Самолёт передёрнуло ещё раз — и вдруг всё разом стихло, успокоилось.
— Уважаемые пассажиры, — сказала стюардесса, — наш самолёт покинул опасную зону, и теперь вы можете снять кислородные маски и отстегнуть привязные ремни. Мы сделаем всё возможное для того, чтобы дальнейший полёт стал для вас максимально комфортным.
Люди аплодировали, как в театре. Яна и другая стюардесса, обе, надо сказать, бледненькие, катили по проходу мусорную тележку, собирая остатки пищи и разбросанные повсюду пластиковые вилки. Сзади остро пахло рвотой. Даша достала из сумки ярко-красный лак для ногтей — и начала делать себе маникюр.
Евгения откинула спинку кресла и вздохнула так глубоко, как только могла.
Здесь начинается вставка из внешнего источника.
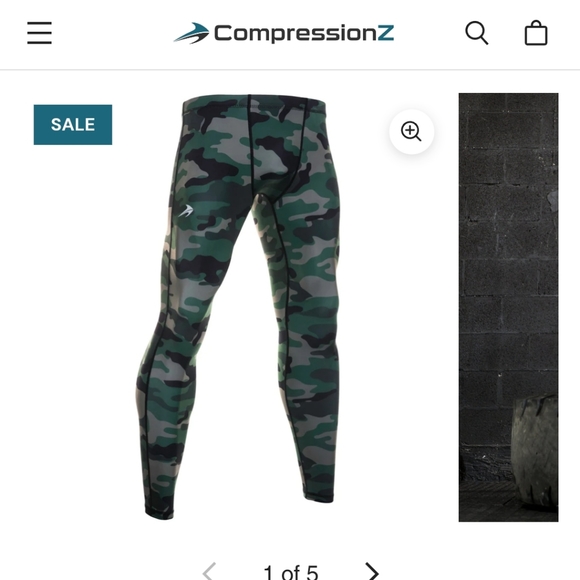
Task: Click the SALE badge
Action: (x=73, y=125)
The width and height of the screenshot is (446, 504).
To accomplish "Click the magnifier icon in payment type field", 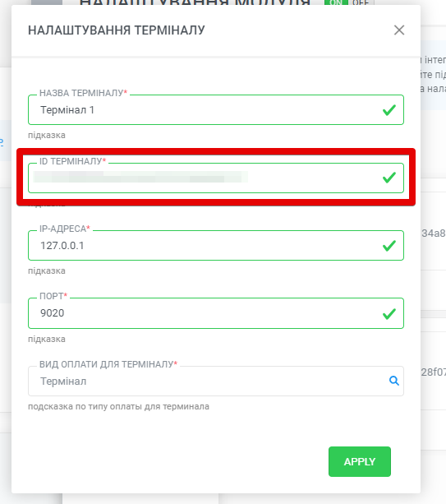I will pos(394,381).
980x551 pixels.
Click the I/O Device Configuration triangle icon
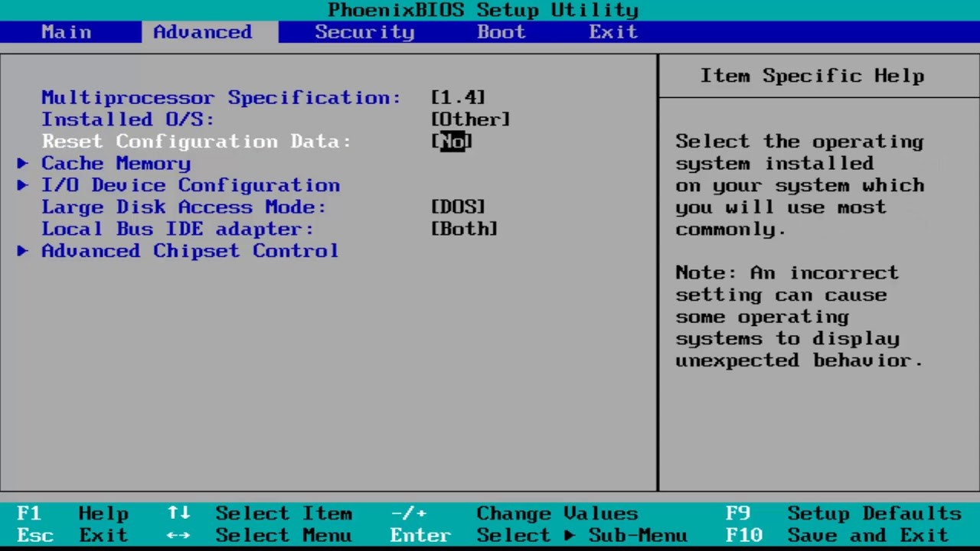(21, 185)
Какое счастье, что она снова летит из Парижа в Москву, а не падает на землю, чтобы погибнуть! Она ещё не осознавала, что начиная с сегодняшнего дня будет вечно бояться полётов.
Мама Юлька в юности прыгала с парашютом — из самолёта, на высоте в километр. Выпив с гостями лишний бокал, любила прихвастнуть этим — и обязательно притаскивала в качестве доказательства изрядно зажульканную бумажку: Свидетельство парашютиста, стабилизация 3 минуты, оценка «отлично». Женщины ахали, мужчины нервничали — прыгнуть с парашютом раз в жизни должен вроде бы каждый, да всё никак не собраться. Мама Юлька объясняла им: пусть лучше даже не думают! Вот она, например, никогда не боялась высоты, а после того прыжка каждый полёт для неё испытание — она напивается ещё в аэропорту и потом лежит на плече у соседа как мёртвая.
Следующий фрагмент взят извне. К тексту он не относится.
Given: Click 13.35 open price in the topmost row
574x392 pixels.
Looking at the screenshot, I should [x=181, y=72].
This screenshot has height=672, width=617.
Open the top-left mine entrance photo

— Самое сложное, — делилась мама с гостями, — это вышагнуть из самолёта и не дёрнуть сразу же за кольцо. Нужно спокойно сказать: «Раз-кольцо, два-кольцо, три-кольцо» — и только после этого дёргать. А я, конечно, выпала с криком «Три-кольцо!». Зато приземлилась хорошо. Но пока летела — материлась, как Юз Алешковский!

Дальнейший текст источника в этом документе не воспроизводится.